The Rise and Fall of Nate Silver: A Lesson in
Risk Communication
Political prognosticator and analytics guru Nate Silver rose to national
fame by correctly predicting elections. But in 2016, Silver joined almost every
other analyst by projecting a victory for Hillary Clinton over Donald
Trump. Was Silver's good luck over?
Cognitive Bias and the
“Failure” of Data
Actually, Silver’s estimate for the 2016 election was closer to
correct than almost anyone else's. He saw Clinton as a heavy favorite, but
still gave Donald Trump a roughly one-in-three shot of winning. But the
world didn't remember that part of the projection once the election results
came in. They just remembered the part Silver got wrong. Nobel Prize
winner Daniel Kahneman has an explanation: cognitive bias.
Kahneman studied how people make decisions and judgments, and he
quickly discovered that they don’t make any sense. People like to think of
themselves as logical and rational, but they mostly use logic to justify
believing whatever they want to believe anyway. And one thing people absolutely
love to believe is that the future is certain. Human minds loathe uncertainty.
Uncertainty breeds anxiety and fear—sometimes paralyzing fear. So when given a
number like “one in three” or “ninety percent,” they subconsciously convert the
odds to “yes” or “no.”
This cognitive bias is often very useful. You probably never
consider the statistical chance that you'll be run over by a bus because if you
did, you might never leave the house. It’s far easier, and probably mentally
healthier, to treat the risk of bus accidents as a 0. But the tendency to round
probabilities up or down can be disastrous in the business world.
Communicating Risk
Have you told your boss that there’s a 90% chance
you'll make the sale? If the deal didn't go through, you were
probably in a bit of hot water. Has a supplier ever told you her product’s failure
rate was less than 1%? You’d probably be pretty mad if your order was a dud.
The problem with both of those statements of probability is that they do a poor
job of communicating risk. They invite the mind’s cognitive bias to take over
and convert the estimate into a certainty. When that certainty turns out not to
be so certain, it feels like a broken promise.
That’s why the world decided Nate Silver was wrong. They had
rounded up the probability of a Clinton victory to a guarantee. When Trump won,
it felt like Silver had broken his word. His failure wasn't in the data—it
was in the way he communicated the risk.
The lesson here is that quoting numbers won’t save
you. Don’t just toss out percentages—put them in context.
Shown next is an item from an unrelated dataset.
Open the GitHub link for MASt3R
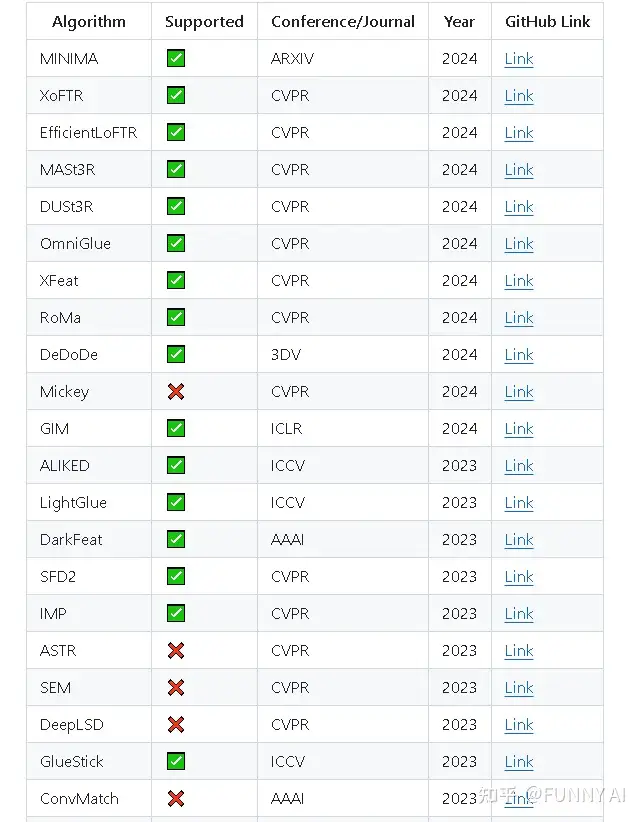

Visualizations
are one useful technique. If a product will fail one time in a hundred, a
graphic with 99 white shapes and one black shape gets the message across far
more effectively than the numbers. Analogies are also effective. A 90%
probability? That’s about the same as the chance that an NFL kicker will make a
32-yard field goal. Anchoring the numbers to a familiar context creates a
lasting impression. It forces the mind to acknowledge uncertainty.
In business and life, people care about honesty. But if your
goal is to be trustworthy, it’s not enough to state the facts. You have to make
those facts sink into others’ minds. When it comes to probabilities and risks,
that task is taller than it looks.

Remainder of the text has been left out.